Rand déterra un caillou et le lui lança.
« Aïe ! » Mat se frotta le bras. « Je demandais, simplement. Tu comprends, tous ces habits de luxe et toutes ces histoires que tu étais un seigneur. Eh bien, ce n’est pas exactement du bon sens.
— J’essayais de me débarrasser de vous deux, idiot ! J’avais peur de devenir fou et de vous faire du mal. » Son regard tomba sur la bannière et sa voix baissa. « Je le deviendrai un de ces jours si je n’en finis pas avec ça. Par la Lumière, je ne sais pas comment m’y prendre.
— Voilà ce que je redoute, déclara Mat en se relevant. Excuse-moi, Rand, mais je crois que je vais dormir aussi loin de toi que possible, si tu n’y vois pas d’inconvénient. En admettant que tu restes, évidemment. J’ai entendu, un jour, parler d’un gars qui canalisait. C’est le garde du corps d’un marchand qui m’a raconté ça. Avant que l’Ajah Rouge l’ait trouvé, quand il s’est réveillé un matin, tout son village était écrasé. Toutes les maisons, tous les habitants, absolument tout sauf le lit dans lequel il dormait, comme si une montagne leur avait passé dessus. »
Perrin commenta : « Dans ce cas, Mat, tu as intérêt à dormir pressé contre lui.

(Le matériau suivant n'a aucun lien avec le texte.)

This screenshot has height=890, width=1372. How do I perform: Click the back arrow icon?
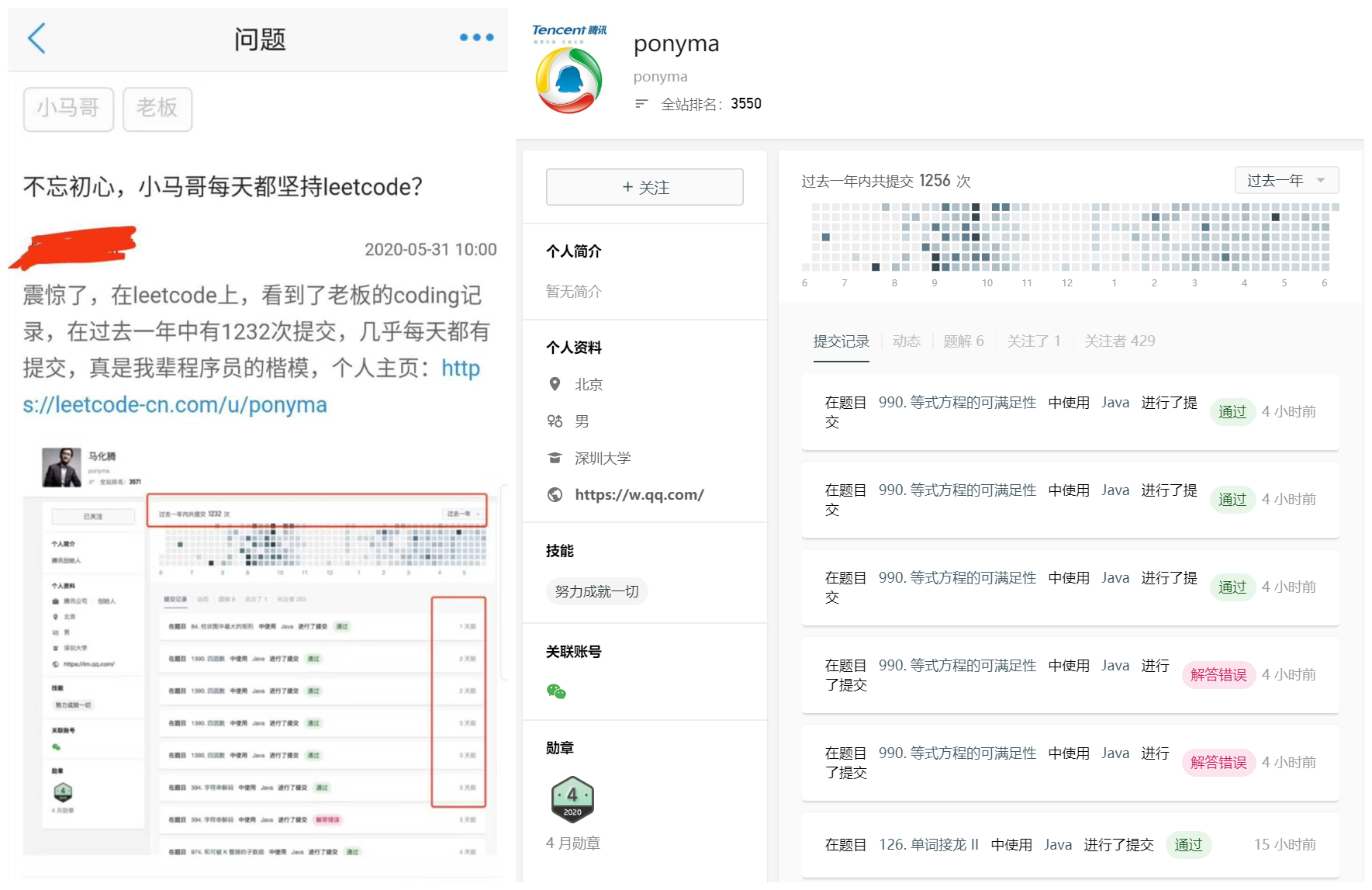pyautogui.click(x=36, y=38)
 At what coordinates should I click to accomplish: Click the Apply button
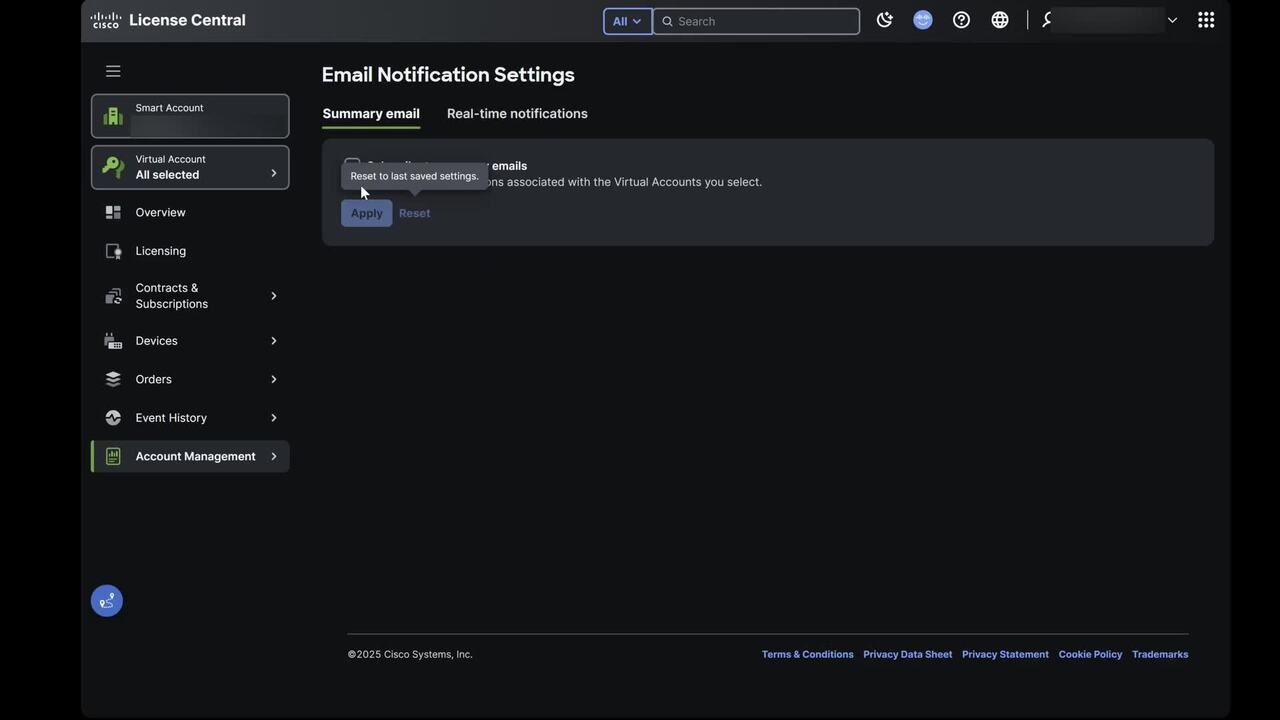coord(366,213)
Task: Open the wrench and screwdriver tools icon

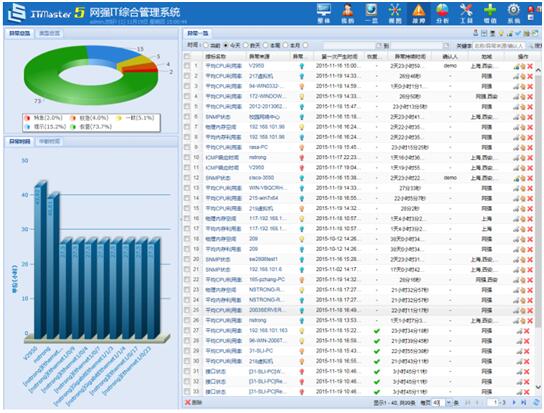Action: click(x=466, y=13)
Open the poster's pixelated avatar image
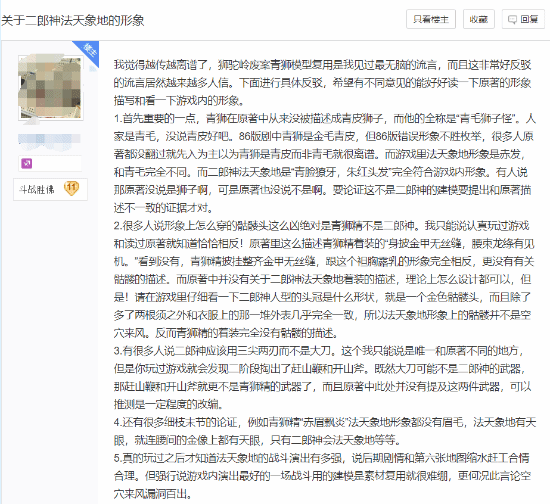Viewport: 550px width, 504px height. tap(51, 88)

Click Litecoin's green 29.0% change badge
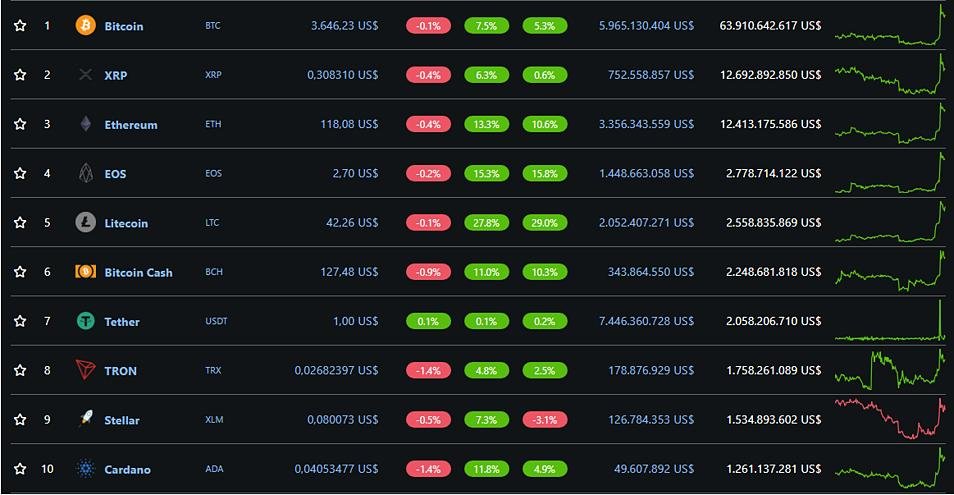(545, 223)
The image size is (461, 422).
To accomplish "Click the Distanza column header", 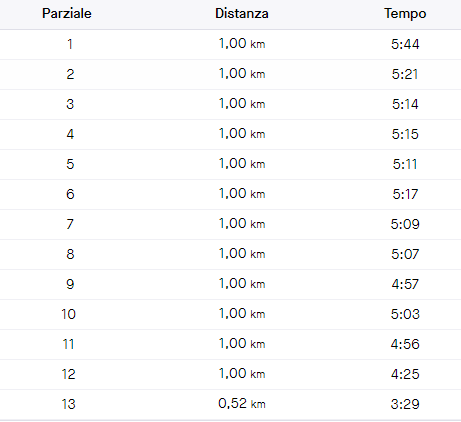I will click(x=242, y=14).

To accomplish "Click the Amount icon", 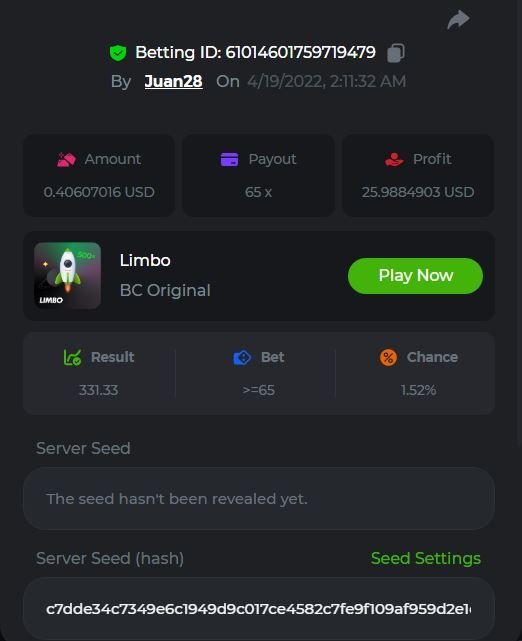I will (66, 159).
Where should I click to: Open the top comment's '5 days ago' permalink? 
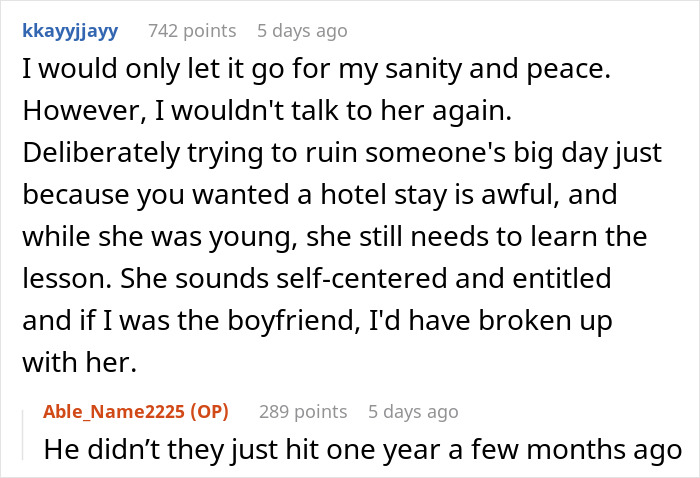click(302, 31)
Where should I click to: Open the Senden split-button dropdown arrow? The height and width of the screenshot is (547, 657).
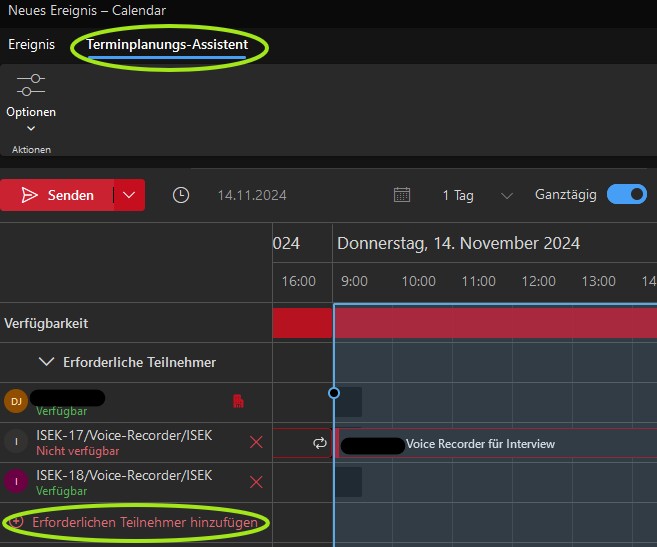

— Je suis peut-être un imbécile, mais j’ai l’intention d’être un imbécile vivant. » Mat hésita, jetant un coup d’œil de biais à Rand. « Écoute, je sais que tu nous accompagnes pour m’aider et j’en suis reconnaissant. Sincèrement. Mais ce qu’il y a c’est que tu n’es plus le même. Tu comprends ça, hein ? » Il attendit comme s’il escomptait une réponse. Il n’en obtint pas. Il finit par repartir vers le campement et disparut entre les arbres.
« Et toi ? » questionna Rand. Perrin secoua la tête et ses boucles drues oscillèrent. « Je ne sais pas, Rand. Tu es le même mais, d’autre part, tu ne l’es pas. Un homme qui maîtrise le Pouvoir ; ma mère avait l’habitude de s’en servir comme d’un croque-mitaine pour moi quand j’étais petit. Je ne sais pas trop. » Il allongea la main pour toucher un coin de la bannière. « À ta place, je crois que je brûlerais ça, ou que je l’enterrerais. Puis je m’enfuirais si vite, si loin qu’aucune Aes Sedai ne me découvrirait jamais. Mat avait raison sur ce point-là. » Il se redressa, plissant les paupières en examinant le ciel à l’ouest qui commençait à se teinter de rouge sous l’effet du soleil couchant. « Temps de rentrer au camp. Réfléchis à ce que j’ai dit, Rand. Je m’enfuirais. Mais possible que tu ne le puisses pas. Penses-y aussi. » Le regard de ses yeux jaunes semblait se perdre en lui-même et sa voix était lasse. « Parfois, on est incapable de s’enfuir. » Puis il s’en alla, lui aussi.